Yaşı 18'den küçük olduğu için 43 gün çocuk cezaevinde kalan Cem Garipoğlu, 18 yaşına girdiğinde Silivri Ceza İnfaz Kurumları Yerleşkesi'ne nakledilmişti. Hazırlanan iddianamede Cem Garipoğlu'nun, "tasarlayarak" ve "canavarca bir hisle ve eziyet çektirerek" öldürdüğü ifade edilirken, olay tarihinde 18 yaşından küçük olan Garipoğlu için 18 yıldan 24 yıla kadar hapis cezası istendi. 18 Kasım 2011'de karara bağlanan davada Garipoğlu 24 yıl hapis cezasına çarptırıldı.
Peki sonra ne oldu ? öyle acı çekti ki koğuşunda başına geçirdiği poşetle boğazını sıkarak intihar etmişti.

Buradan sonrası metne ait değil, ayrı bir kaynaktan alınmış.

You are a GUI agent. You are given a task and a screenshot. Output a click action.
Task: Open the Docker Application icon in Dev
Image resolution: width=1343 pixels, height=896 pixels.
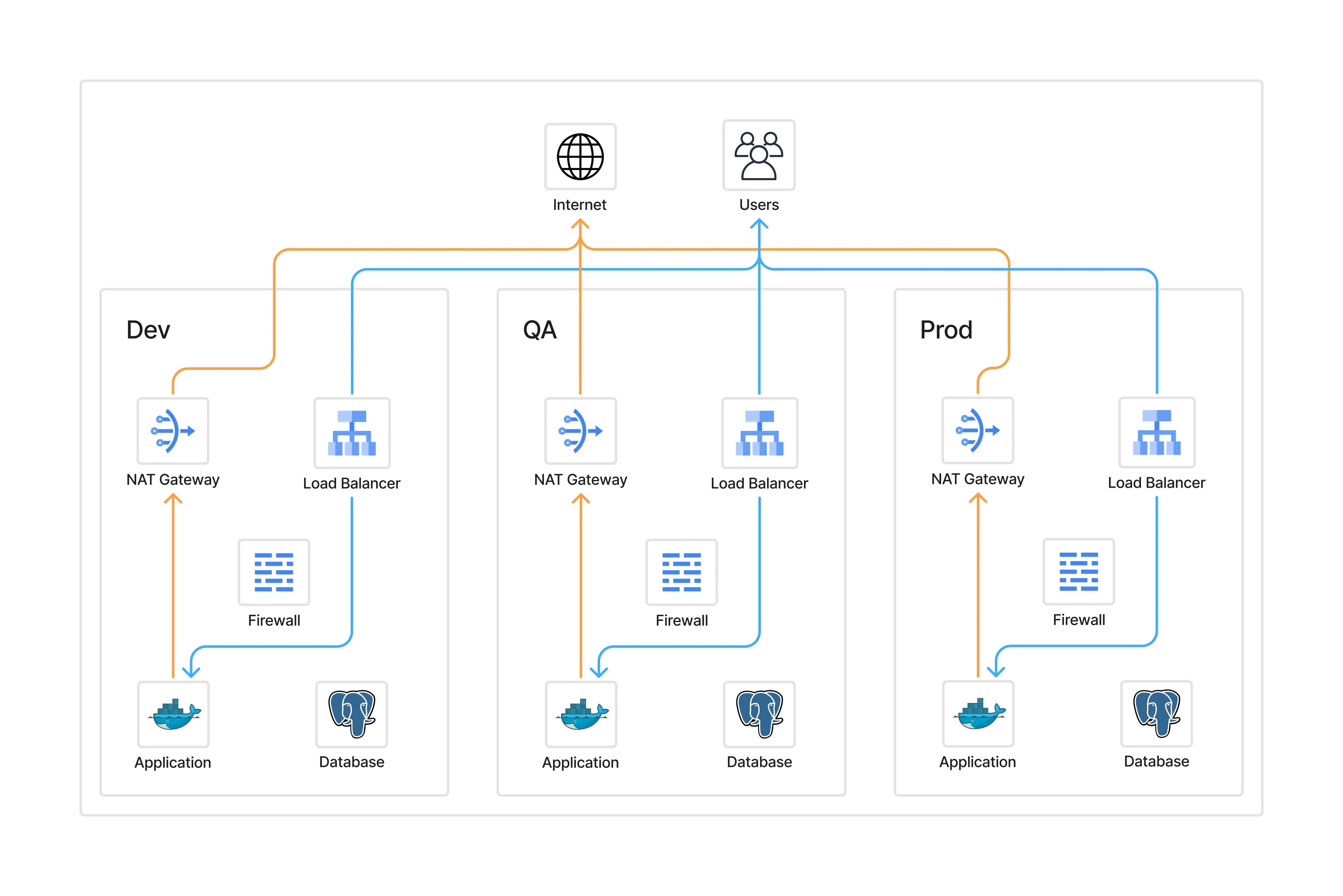[173, 715]
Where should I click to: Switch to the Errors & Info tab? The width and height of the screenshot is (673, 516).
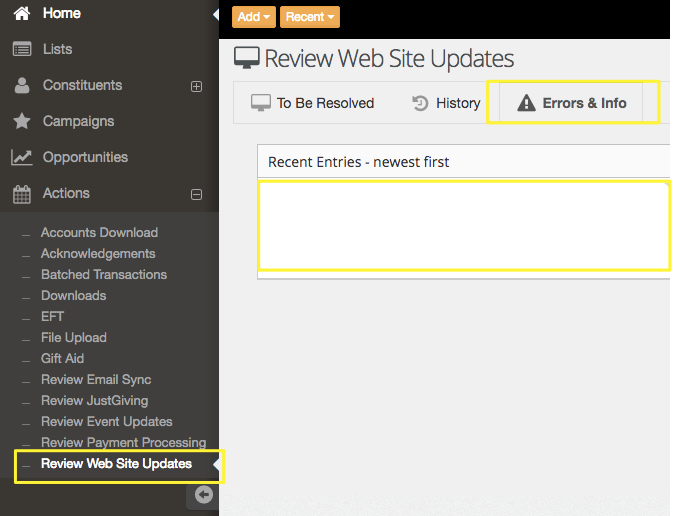coord(572,103)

39 yıldan önce kesinlikle af yok
Özgecen olayında ise 3 zanlı tıpkı Cem Garipüoğlu gibi canavarca hisle veya eziyet çektirerek adam öldürmek suçlamasıyla ağırlaştırılmış müebbet ile yargılanacak. Hukukumuzdaki en ağır ceza buymuş. Ağırlaştırılmış hapis cezasının ömür boyu hapis cezasına göre en belirgin farkı, aflardan yararlanamayacak olması. Aftan yararlanabilmesi için 39 yıl hapis yatmış olması gerekiyor.
Yine benzer bir olay ve benzer bir suça idam cezası verilen son olay Adana’da yaşanmıştı. 17 yıl önce 3 aylık evli olan 25 yaşındaki Nuray Karabulut, su faturası için indiği kapıcı dairesinde 46 yaşındaki Hilmi Yaşlı’nın tecavüzüne uğrayıp öldürüldü. Yaşlı, yarılandığı mahkemede ‘idam’ cezasına çarptırıldı. Yargıtay kararı bozdu, ancak yerel mahkeme bir kez daha aynı cezayı verdi. Bu karar, aynı zamanda da Türkiye’de tecavüz suçlarına yönelik verilen son idam karı oldu.

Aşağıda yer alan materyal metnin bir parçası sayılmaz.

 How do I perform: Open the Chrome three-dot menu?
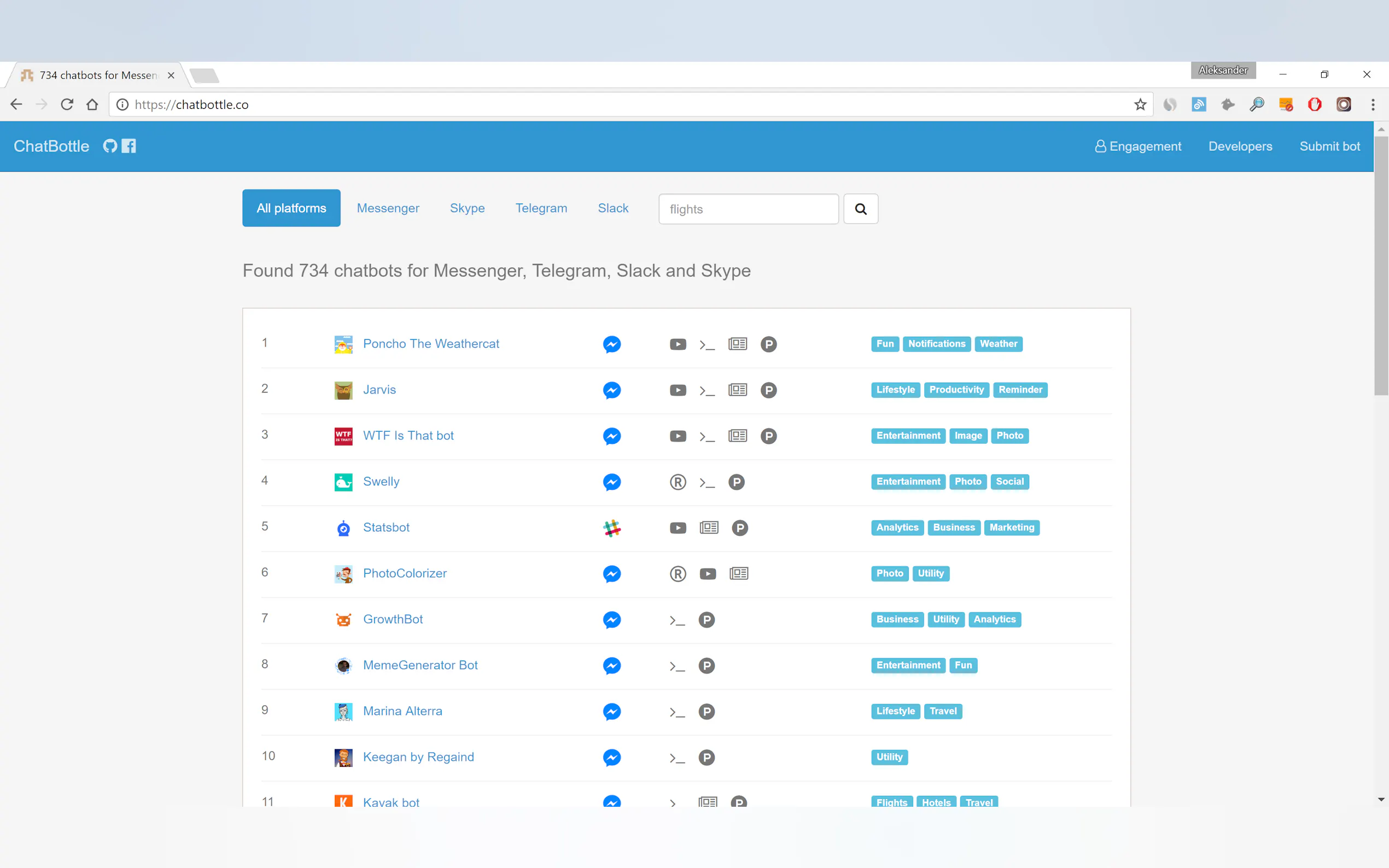click(x=1373, y=104)
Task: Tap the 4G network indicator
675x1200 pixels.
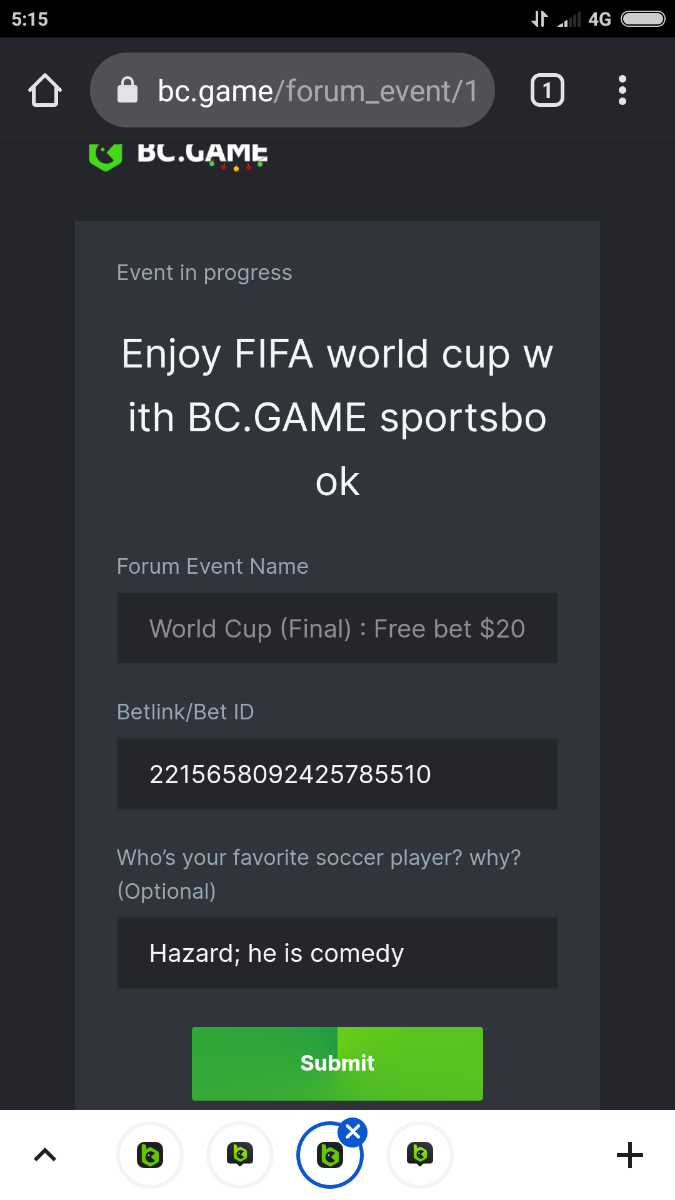Action: [x=600, y=19]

İki kez ‘idam cezası’ veren hakim Süha Mutlu, şimdi emekli. Süha bey, yakın bir aile dostumuz. Kendisiyle bu konuyu görüşürken, o da aslında idam cezasının bir çözüm olmadığını, çözümün eğitimde olduğuna vurgu yaptı.Evet eğitim çok önemli. Eğitimli, bilinçli ailelerin yetiştirdikleri çocuklar geleceğin nesilleri oluyor. Bir aile çocuğunu iyi yetiştirmezse topluma böyle cani ruhlular çıkabiliyor. Zira, son olayın baş zanlısının annesini de babası kemerle dövermiş. Böyle bir ruh haliyle yetişmiş çocuk, toplumda patlamaya hazır bomba gibi dolaşıyor.

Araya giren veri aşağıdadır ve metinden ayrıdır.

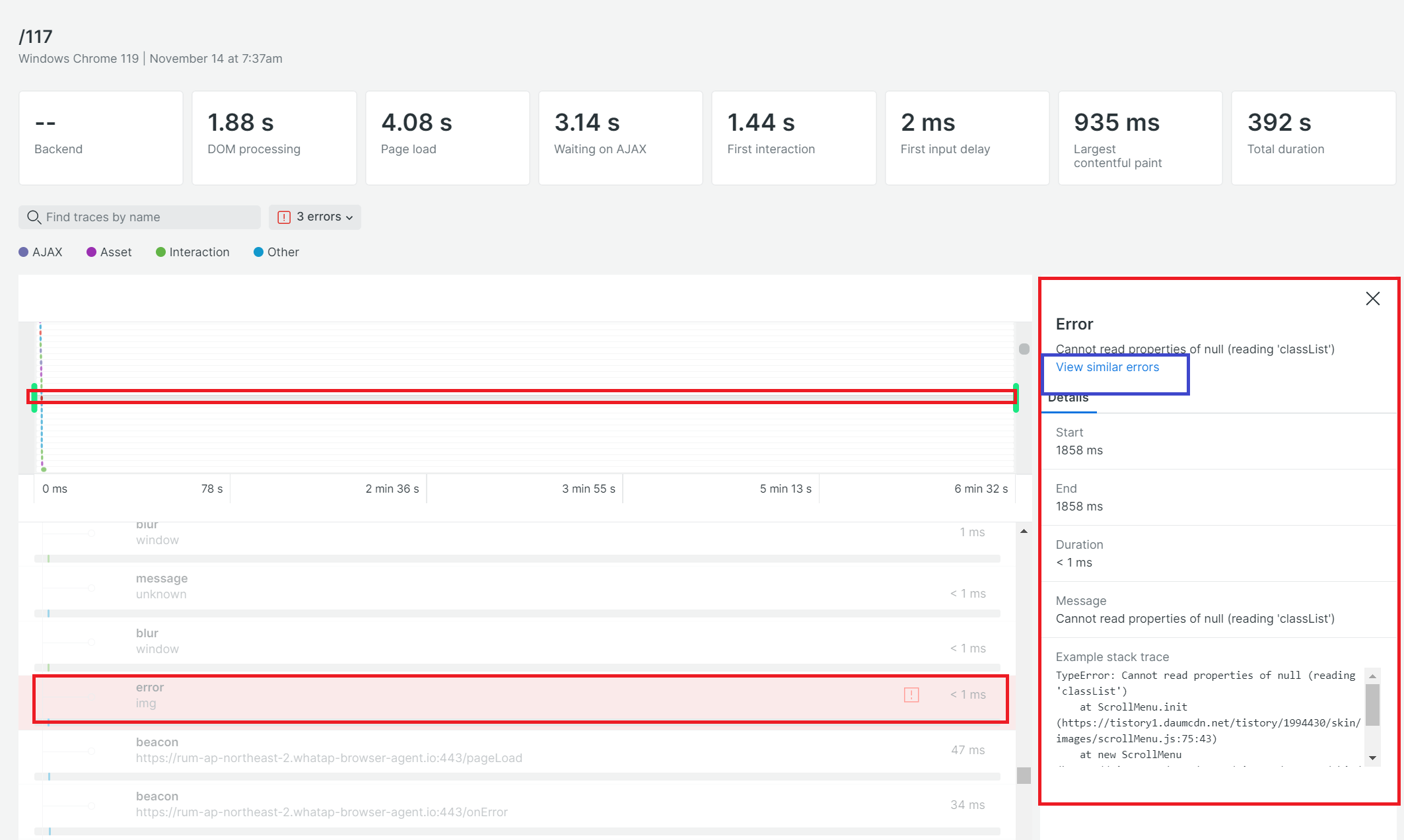Select the onError beacon trace row

click(x=462, y=804)
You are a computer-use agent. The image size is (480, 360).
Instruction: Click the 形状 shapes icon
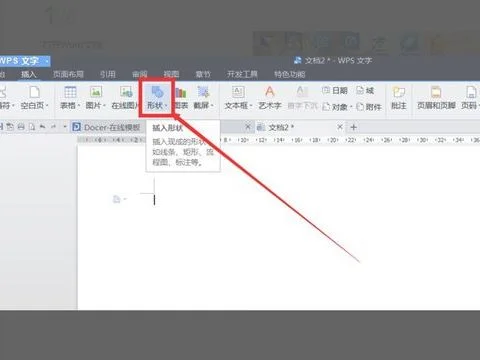click(x=157, y=98)
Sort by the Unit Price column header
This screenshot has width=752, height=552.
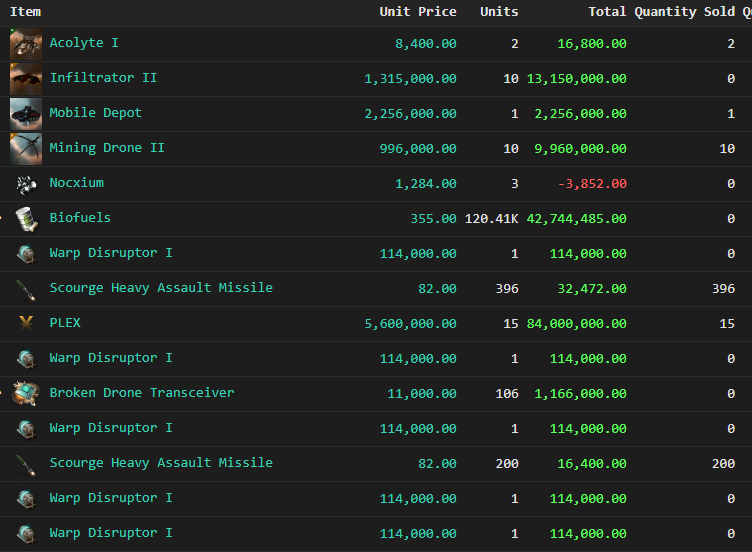pos(417,12)
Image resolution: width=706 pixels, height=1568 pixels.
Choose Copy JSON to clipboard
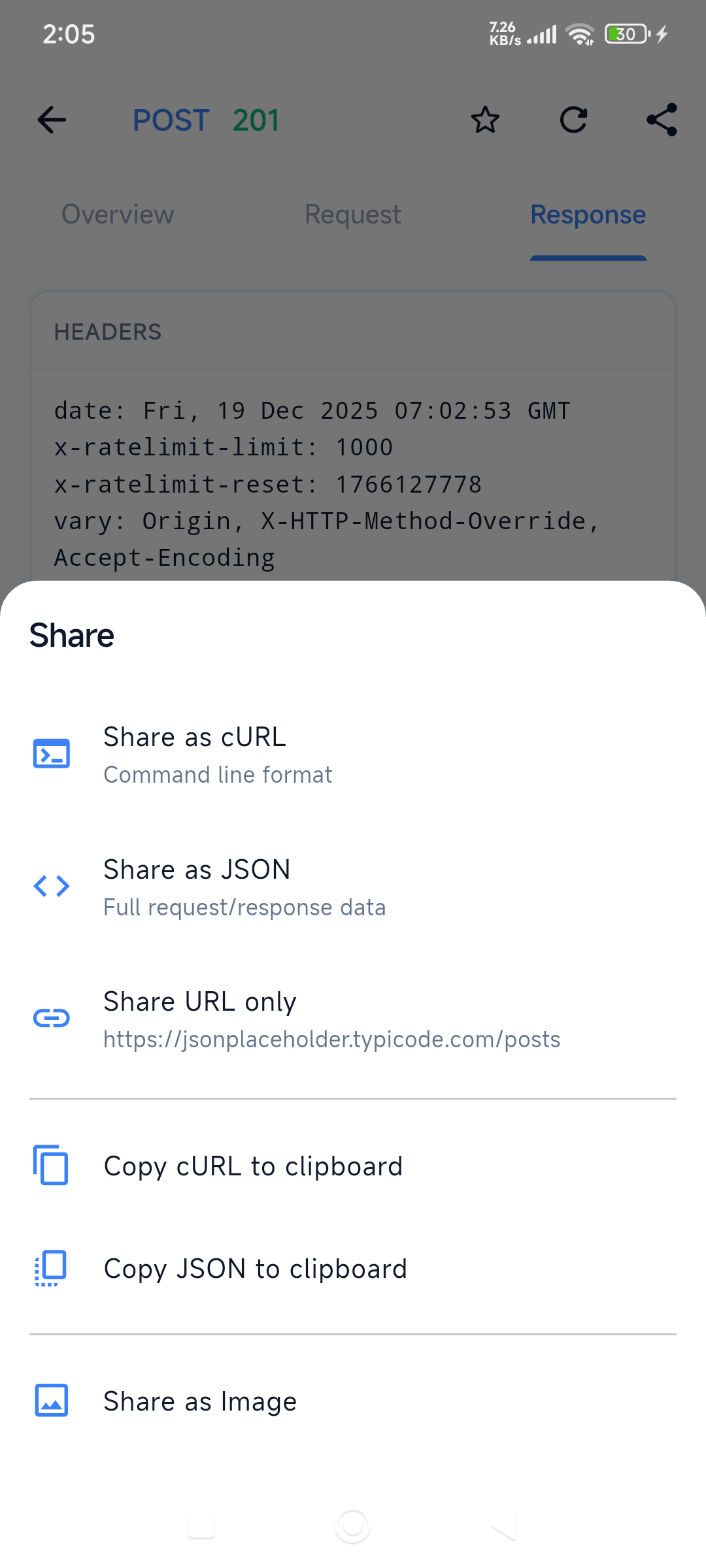[256, 1268]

Bu üç caniye, aftan yararlanma yolu da kapalı olmak üzere ceza verilmesi bence verilecek cezaların en büyüğü olur. Bunları birbir idam etseler onlar için kurtuluş olacak. Zira, 24 yıl hapis yatmayı göze almayıp intihar eden Cem Garipoğlu örneği varken, bu caniler ondan daha fazla acı çekmeyecekler mi? Bırakın çeksinler.. İdam cezası onların kurtuluşu olmasın…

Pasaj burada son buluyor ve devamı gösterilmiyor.